# Spacers and Offset for Rotiform Wheels



## anerness (Mar 29, 2009)

I have a 04 R32 and I am getting new wheels for it. I'm getting the cast NUE's staggered 18x8.5 front and 18x9.5 rear. The stock offset for a r32 is et35 and the 8.5 NUE is offered in et35 and et45 and the 9.5 is offered in et25 or et35. I don't want any poke I just want these wheels to sit flush with the fenders. Which offset and how big off spacers would you get? When I bought my car it had ecs spacers on the front and rear with the stock aristos and it vibrated really bad to the point where I couldn't drive the car. I took the spacers off and now it is so much better to drive and enjoyable. I was reading about the hubcentric spacers and it said how they don't cause the car to vibrate. Is that true?


----------



## 87vr6 (Jan 17, 2002)

anerness said:


> I was reading about the hubcentric spacers and it said how they don't cause the car to vibrate. Is that true?


Yes. That is true. You probably had 8mm spacers on the car, which usually don't have the hubcentric lip, hence the horrible vibe. 


In any case, order your fronts with et35 and the rears with et35.

5mm spacers all around and you'll be close to me, just with no poke..

For reference, here's 8.5 et28 in the front, 9.5 et28 rear:


IMG_0071_DxO by volksron, on Flickr


IMG_0069_DxO by volksron, on Flickr


Now, I don't know what you're doing for tire sizes, but I ended up getting a bigger adapter for my front and am now 8.5" et24

IMG_0711_l by volksron, on Flickr

It's still not poking, but I have a 215/35/18 tire on there too..


----------



## anerness (Mar 29, 2009)

I just talked to the guy at Rotiform and he said that you can only do hubcentric spacers on 12mm and up and that with regular 5mm spacers there shouldn't be any vibrations. But 42DD lists that they have hubcentric 5mm spacers.


----------



## 87vr6 (Jan 17, 2002)

Well, he's partially wrong. H&R makes 10mm spacers that are hubcentric, and he is correct, with 5mm there is still enough hub left to keep them hubcentric...


----------



## anerness (Mar 29, 2009)

87vr6 said:


> Well, he's partially wrong. H&R makes 10mm spacers that are hubcentric, and he is correct, with 5mm there is still enough hub left to keep them hubcentric...

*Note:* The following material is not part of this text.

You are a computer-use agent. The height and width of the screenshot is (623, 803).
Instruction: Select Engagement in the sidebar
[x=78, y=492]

I'm just gonna go with the 5mm hubcentric from 42DD. What kind of spacers do you have on your 20th and do you have any vibrations/shaking?


----------



## 87vr6 (Jan 17, 2002)

I don't have spacers, I have adapters, and they are quality made, being hubcentric to both the car and the wheel..


----------



## PSU (May 15, 2004)

anerness said:


> I have a 04 R32 and I am getting new wheels for it. I'm getting the cast NUE's staggered 18x8.5 front and 18x9.5 rear. The stock offset for a r32 is et35 and the 8.5 NUE is offered in et35 and et45 and the 9.5 is offered in et25 or et35. I don't want any poke I just want these wheels to sit flush with the fenders. Which offset and how big off spacers would you get? When I bought my car it had ecs spacers on the front and rear with the stock aristos and it vibrated really bad to the point where I couldn't drive the car. I took the spacers off and now it is so much better to drive and enjoyable. I was reading about the hubcentric spacers and it said how they don't cause the car to vibrate. Is that true?


I'd do:

18x8.5 ET35 F with a 225/40/18 and a 15mm spacer.

18x9.5 ET25 R with a 225/40/18 and no spacer.


----------